GIVEN TASK: Copy the listing below word for word, starting at the line that has "You are a GUI" and ending after the line that has "pyautogui.click(x=<x>, y=<y>)".

MATERIAL PROVIDED:
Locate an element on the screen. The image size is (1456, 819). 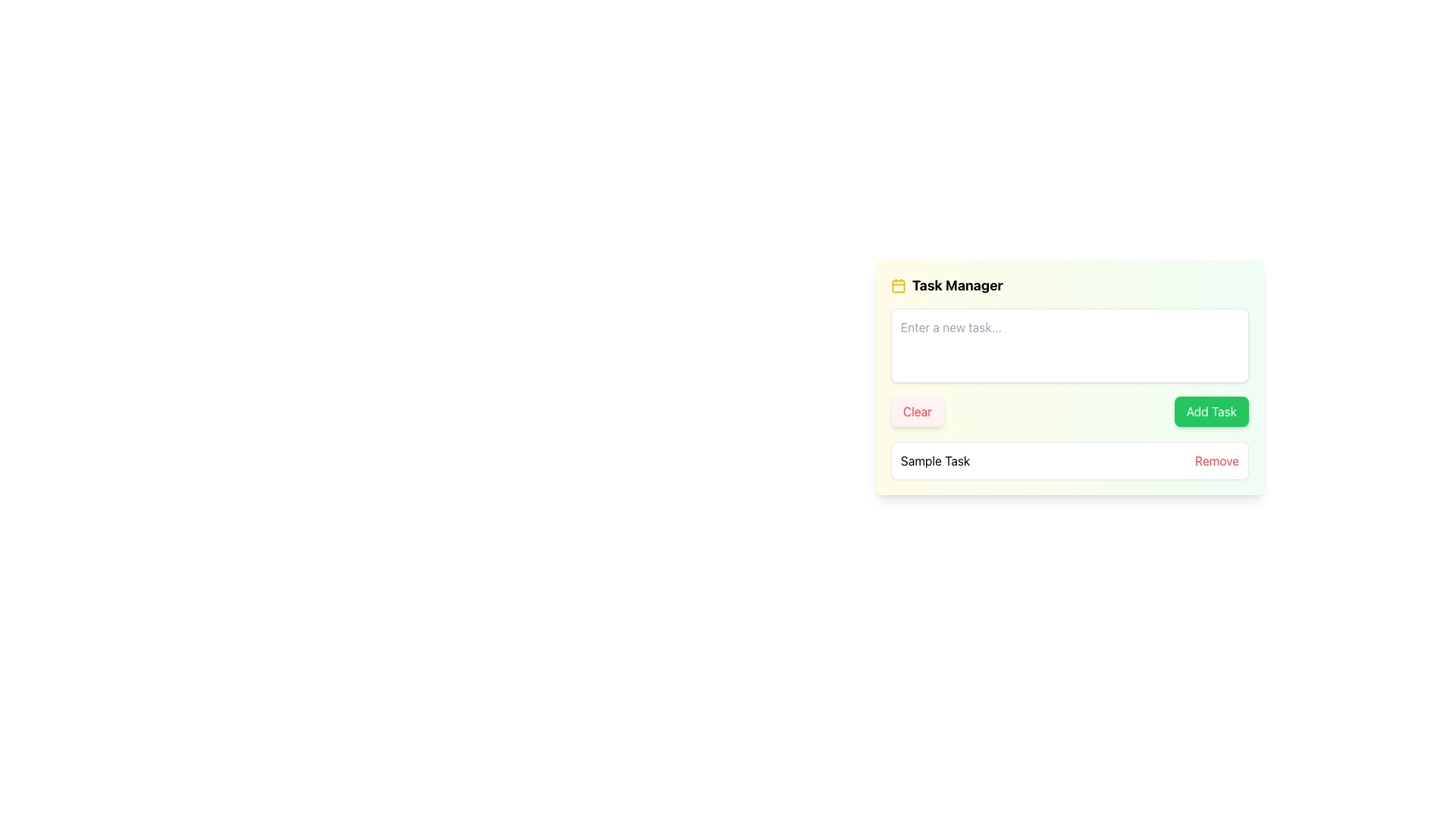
--
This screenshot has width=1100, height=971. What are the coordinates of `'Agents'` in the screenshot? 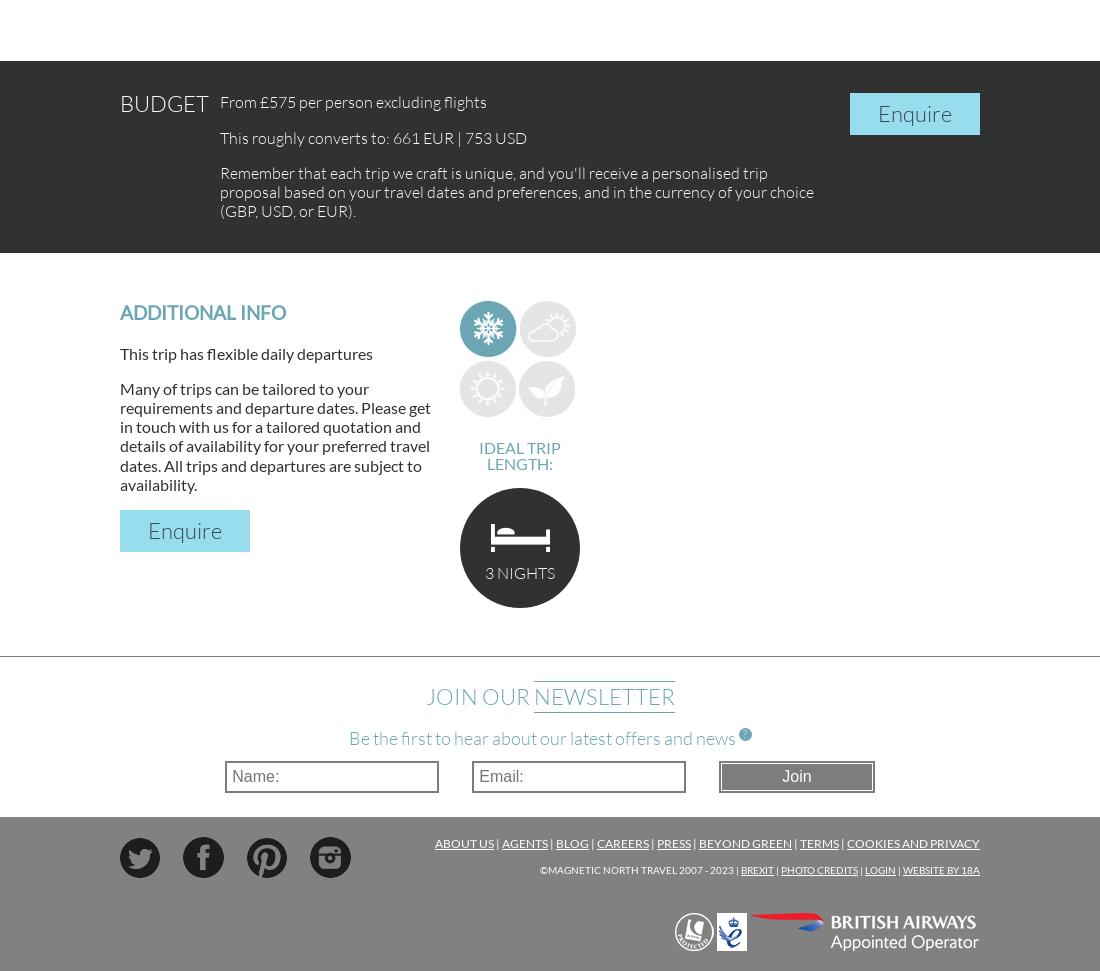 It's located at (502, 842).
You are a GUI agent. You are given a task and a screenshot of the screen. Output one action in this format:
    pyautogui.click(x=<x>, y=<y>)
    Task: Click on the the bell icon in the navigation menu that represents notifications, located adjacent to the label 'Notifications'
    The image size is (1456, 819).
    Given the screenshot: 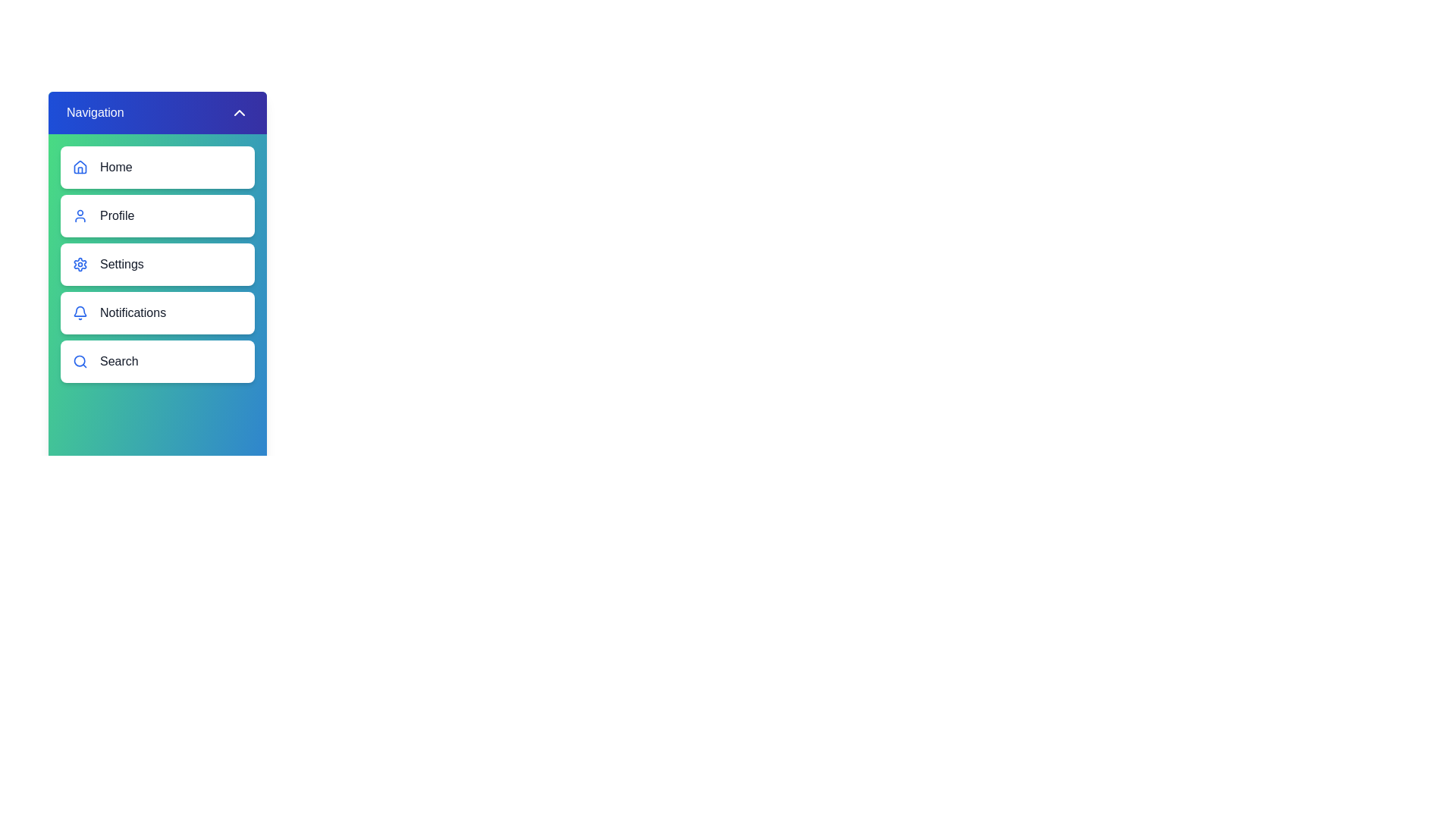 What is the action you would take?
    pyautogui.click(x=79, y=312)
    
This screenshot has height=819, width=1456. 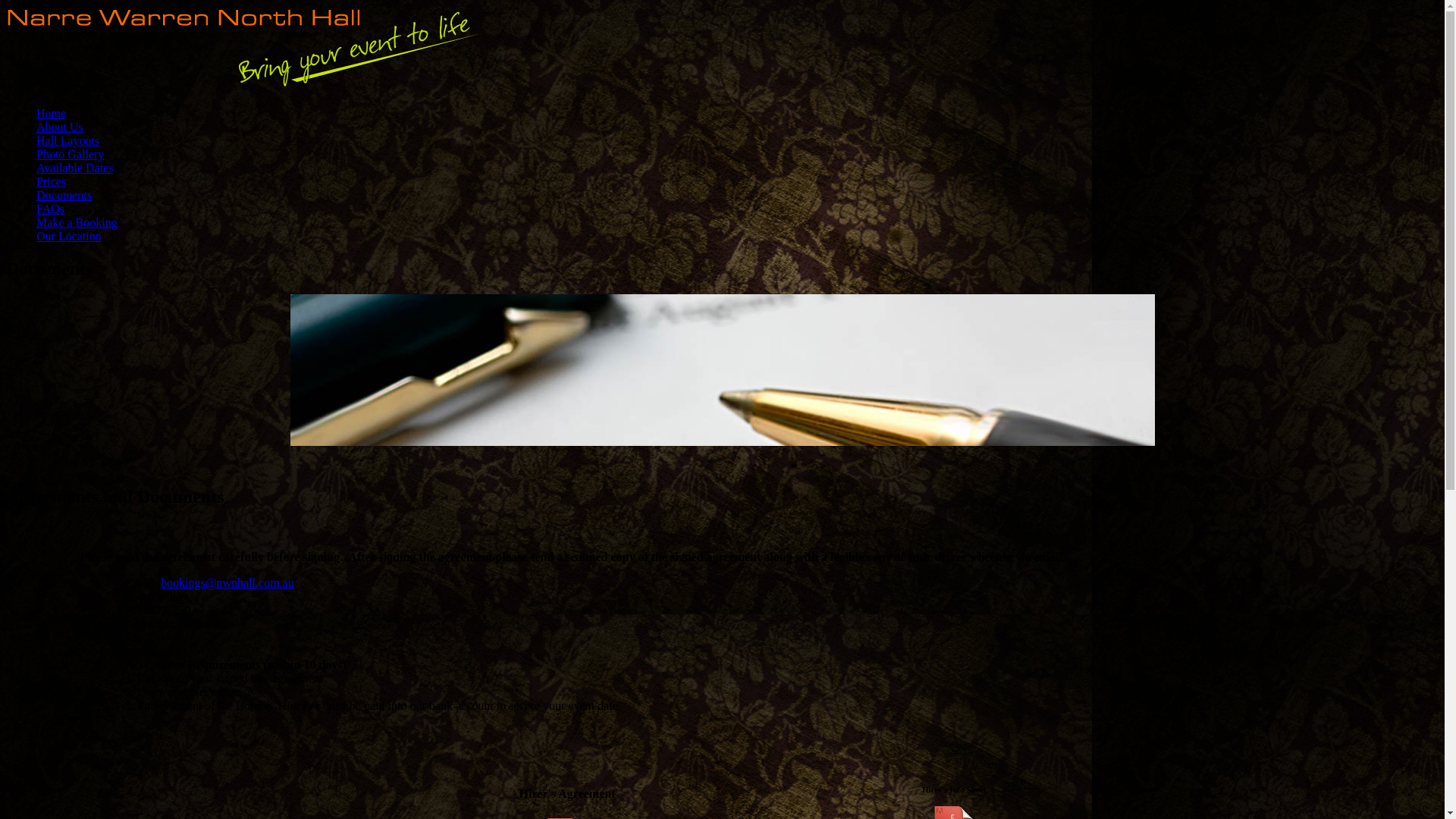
...
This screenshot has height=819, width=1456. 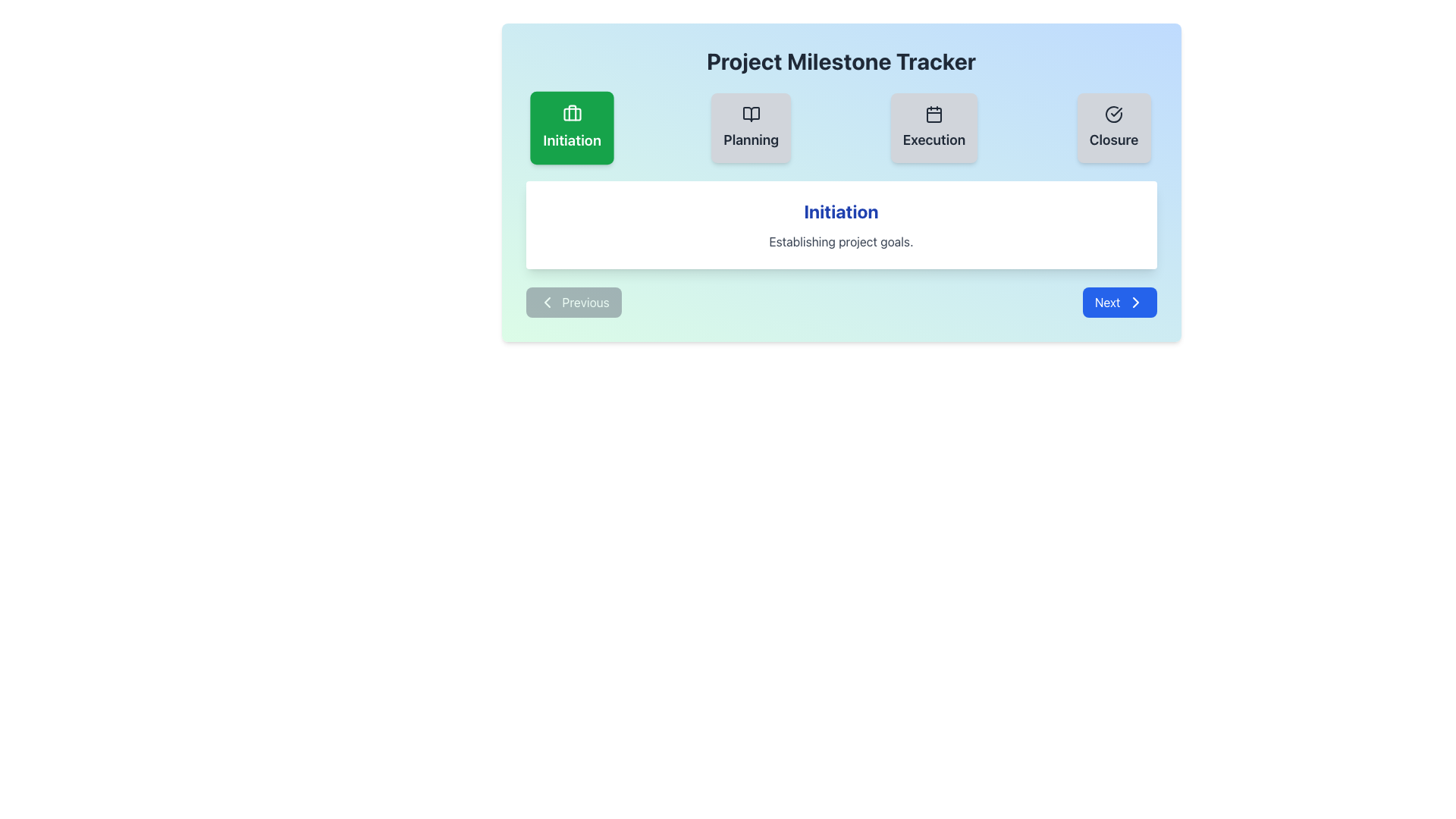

TASK ANSWER:
You are a GUI agent. You are given a task and a screenshot of the screen. Output one action in this format:
    pyautogui.click(x=<x>, y=<y>)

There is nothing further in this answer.